◆ Exercise goal: Copy out every line in the entries below that includes "each".

*** Records for the exercise ***

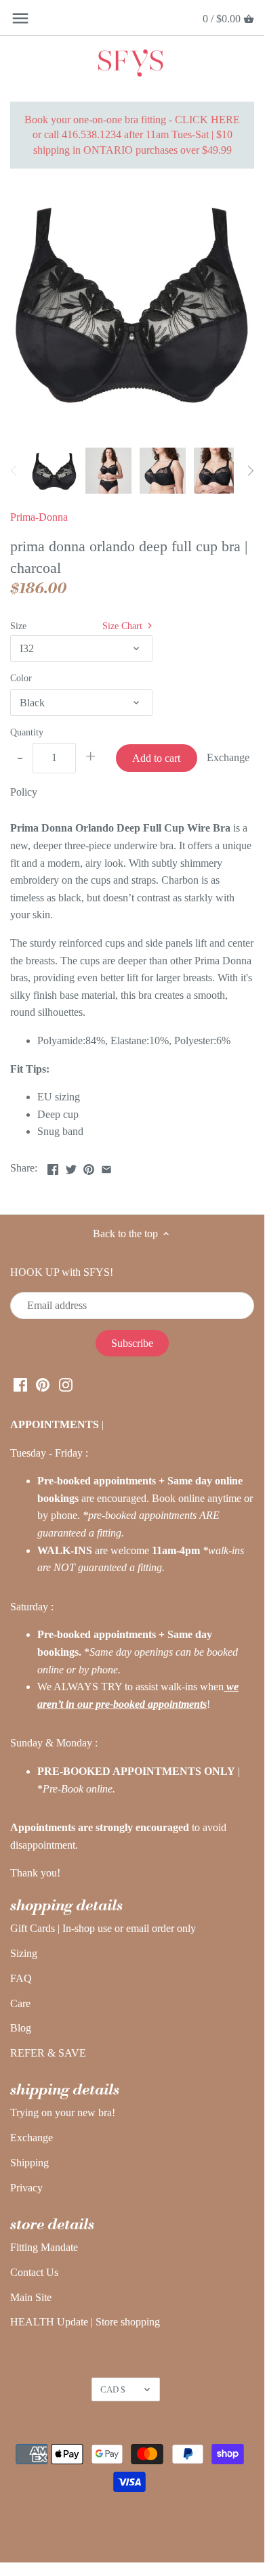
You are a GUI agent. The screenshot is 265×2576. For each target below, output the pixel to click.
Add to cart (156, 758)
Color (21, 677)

*** End of Records for the exercise ***
*** Records for the exercise ***

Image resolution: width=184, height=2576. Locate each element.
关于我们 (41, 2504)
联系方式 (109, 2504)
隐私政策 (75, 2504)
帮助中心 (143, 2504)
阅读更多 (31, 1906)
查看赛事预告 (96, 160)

*** End of Records for the exercise ***

◆ Solution to this problem:
You are a GUI agent. The screenshot is 265×2576. For each target below, output the pixel to click.
Image resolution: width=184, height=2576. Locate each element.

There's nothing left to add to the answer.